Glossary

Express Glossary

Alert

A set of one or more unique events that all relate to a specific performance measure. Examples include:

  • 4 events that show show CPU utilization at 10%, 47%, 63%, and 20% on a specific server

  • 3 events that show a short spike in a key performance metric (1 second, 9 seconds, 1 second) over a 3-minute time window

The Correlation Engine clusters similar alerts into incidents. You can view individual alerts in the Alerts page. You can also drill down into the member alerts of an incident in the Incidents page.

Note

In some monitoring tools, "alert" refers to external notifications of a rule violation or other performance-impacting event. This is different from the usage of "alert" in Express.

Anomaly

The first observed data point after a time series metric switches from normal to anomalous performance. The ingestion engine treats each anomaly as a performance-impacting event.

Collector

A Java-based agent running on a remote server that does the following:

  • Observes time series metrics – either actively, at the source, or by ingesting a stream passively

  • Detects anomalies in each performance metric locally

  • Sends detected anomalies and raw metrics to Express. The ingestion engine treats anomalies as performance-impacting events and aggregates them into alerts, which you can view in the Alerts page.

Correlation

The process of finding correlations between alerts, based on similarities between data fields of interest, and clustering correlated alerts into actionable incidents.

The Settings > Correlation Engine page includes a simple UI to define the correlation logic that makes sense for your organization. Express then uses fuzzy matching, natural-language processing, and your correlation profiles to correlate new alerts with previous ones.

Dedupe Key

A auto-generated signature that Express generates for each new event and uses to determine if that event is a duplicate. By default the dedupe key is based on the source, service, and check fields.

Deduplication

A stage in the ingestion process where the ingestion engine eliminates any event that is identical to a previously-seen event.

Deduplication eliminates noise and ensures that each ingested event is unique.

Detector

The algorithm that a Managed Object uses to detect anomalies in a metric. Every metric observed by a Managed Object has an associated detector.

Enrichment

The process of adding user-defined data to alerts during the ingestion process.

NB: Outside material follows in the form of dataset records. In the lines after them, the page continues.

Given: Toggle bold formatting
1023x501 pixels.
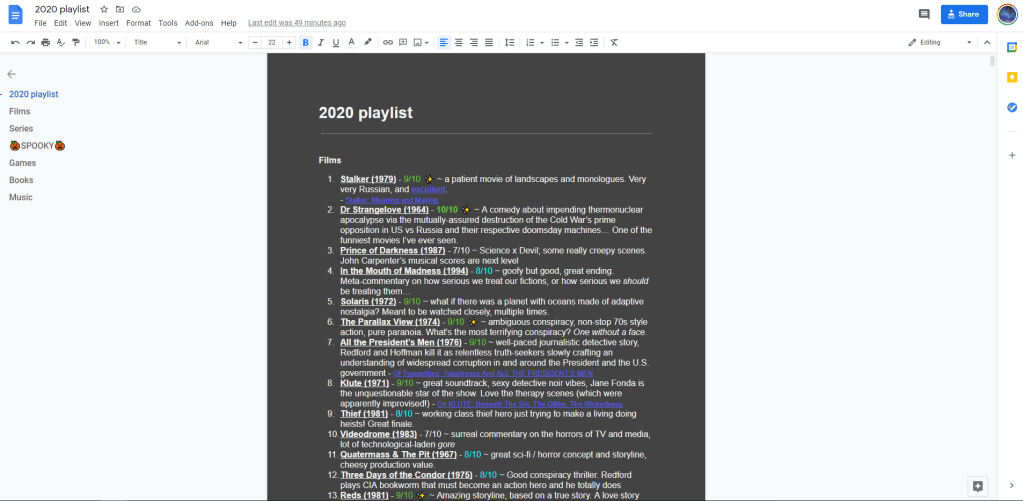Looking at the screenshot, I should coord(305,43).
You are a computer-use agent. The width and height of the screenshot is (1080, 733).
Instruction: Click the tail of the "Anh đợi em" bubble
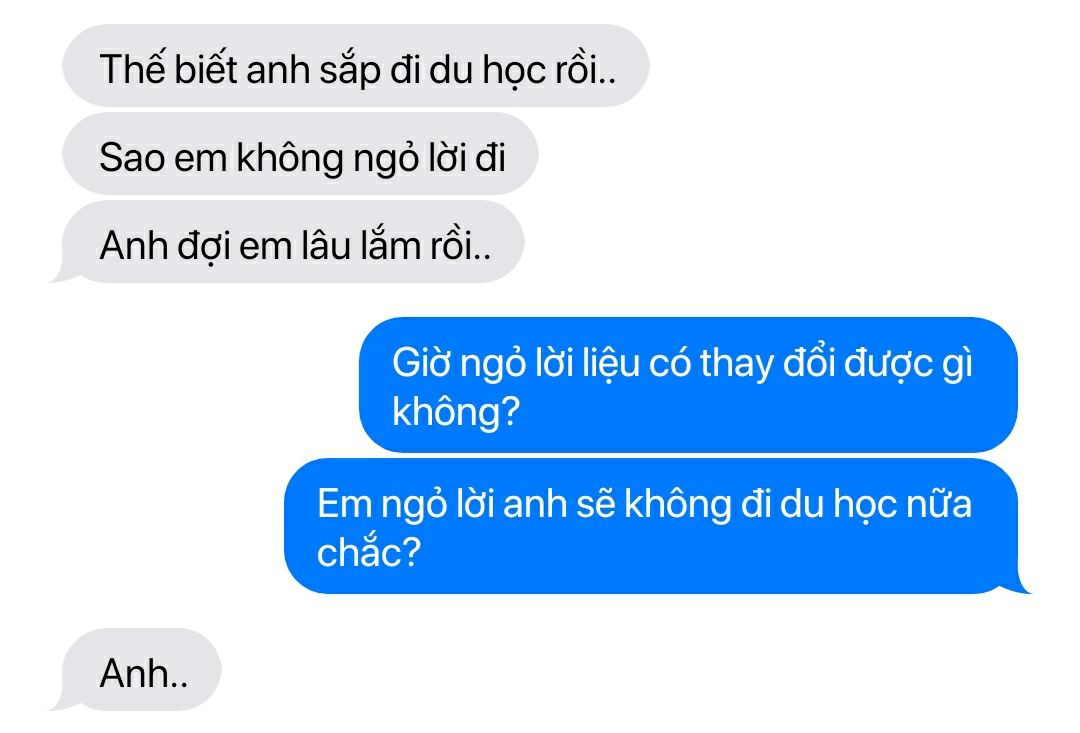point(63,275)
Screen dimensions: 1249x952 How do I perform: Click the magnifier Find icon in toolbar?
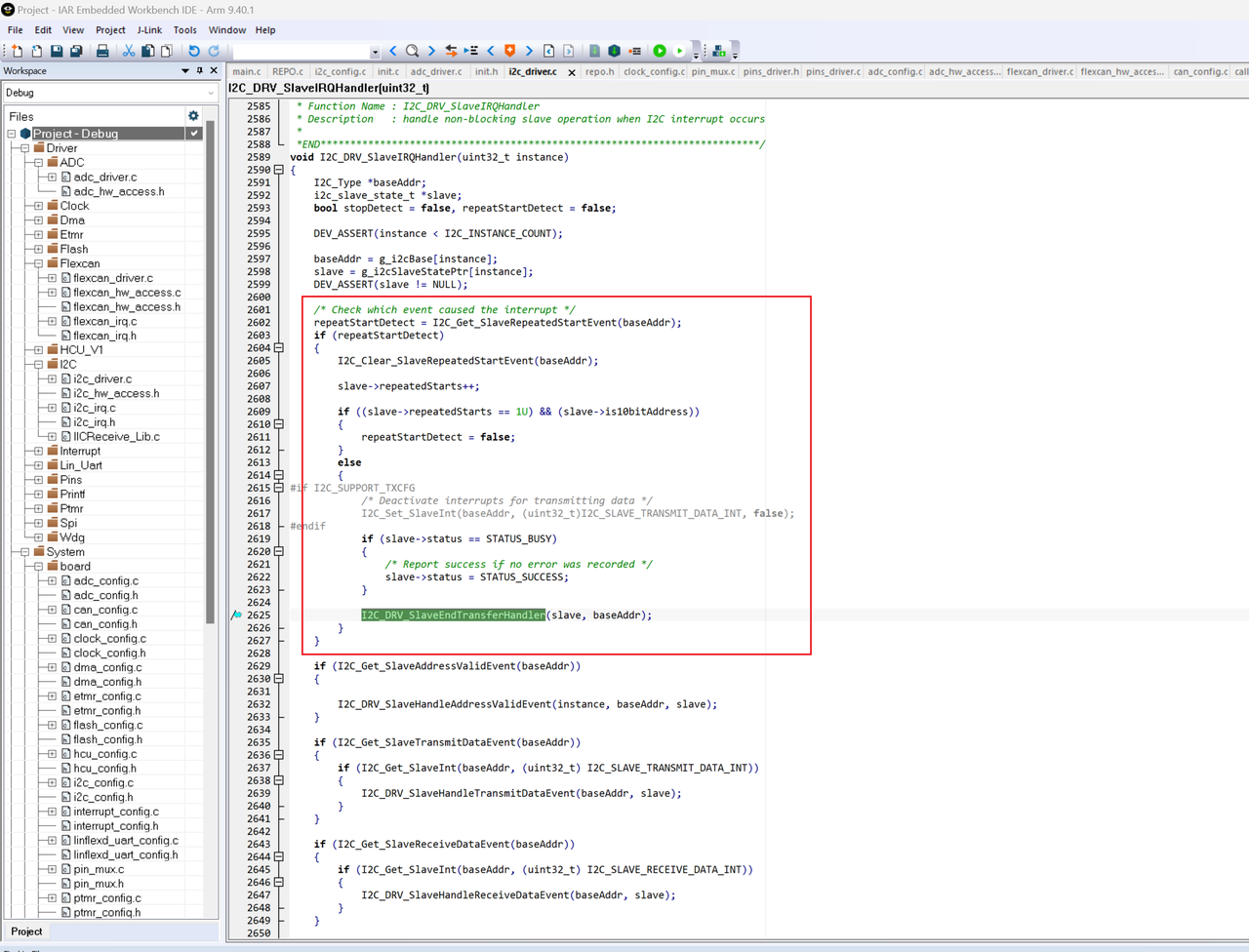point(412,51)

Enrichment is useful when you want to customize how Express correlates alerts and clusters them into incidents. You might also want to enrich your alerts to make the resulting incidents more informative and readable.

Event

A data object that describes an event of operational interest. An event might be based on an event notification from an external tool, or a metric anomaly from a Collector or AWS CloudWatch. Examples include:AWS Cloudwatch old

  • A network switch went down 35 seconds ago

  • Average free memory on a server was 10% over the past minute

  • A collector detected an anomaly in a key performance metric 43 seconds ago

Events form the initial raw data for Express, which does the following:

  1. Converts each ingested notification and anomaly into a generic event object.

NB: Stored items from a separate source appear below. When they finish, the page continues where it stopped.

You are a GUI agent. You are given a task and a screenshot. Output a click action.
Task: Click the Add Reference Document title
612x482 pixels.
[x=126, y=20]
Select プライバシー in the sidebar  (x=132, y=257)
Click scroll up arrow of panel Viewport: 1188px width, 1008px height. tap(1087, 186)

  2. Deletes duplicate events.

  3. Aggregates similar events into alerts

Incident

A cluster of alerts that all relate to the same actionable incident. Express clusters alerts based on the similarity of their time stamps and data fields. The Settings > Correlation Engine page has a simple UI where you can define the correlation behavior that makes sense for your organization.

Managed Object

A set of collector policies for observing metrics from a specific data source such as Linux OS, AWS, Docker, Logstash, etc. Each Managed Object defines the set of metrics to observe and the configuration settings for each metric.

Metric

A set of data points, each with its own timestamp, that measures a specific aspect of performance such as response time or utilization. Collectors can monitor performance on remote servers, detect performance anomalies locally at the source, and send anomalies and raw metrics directly to Express.

Severity

Each anomaly, alert, and incident has an associated severity that indicates the degree of difference between the observed performance and normal performance. The severity generally indicates how urgently the performance issue requires corrective action. The degrees of severity are:

  • Critical (red)

  • Major (orange)

  • Minor (yellow) 

  • Warning (blue)

  • Unknown (purple)

  • Clear (green)

Express calculates severities as follows:

  • Metric anomalies — Express considers each new anomaly within a distribution of all previous anomalies for that metric.

  • Events from external tools —Express maps the severities from the external tool's schema to the Express event schema.

  • Alerts — The alert severity is the severity of the most recent event used to update the alert.

  • Incidents — The incident severity is the highest current severity of any member alert.

Superseded

An incident that has been merged and replaced with another incident.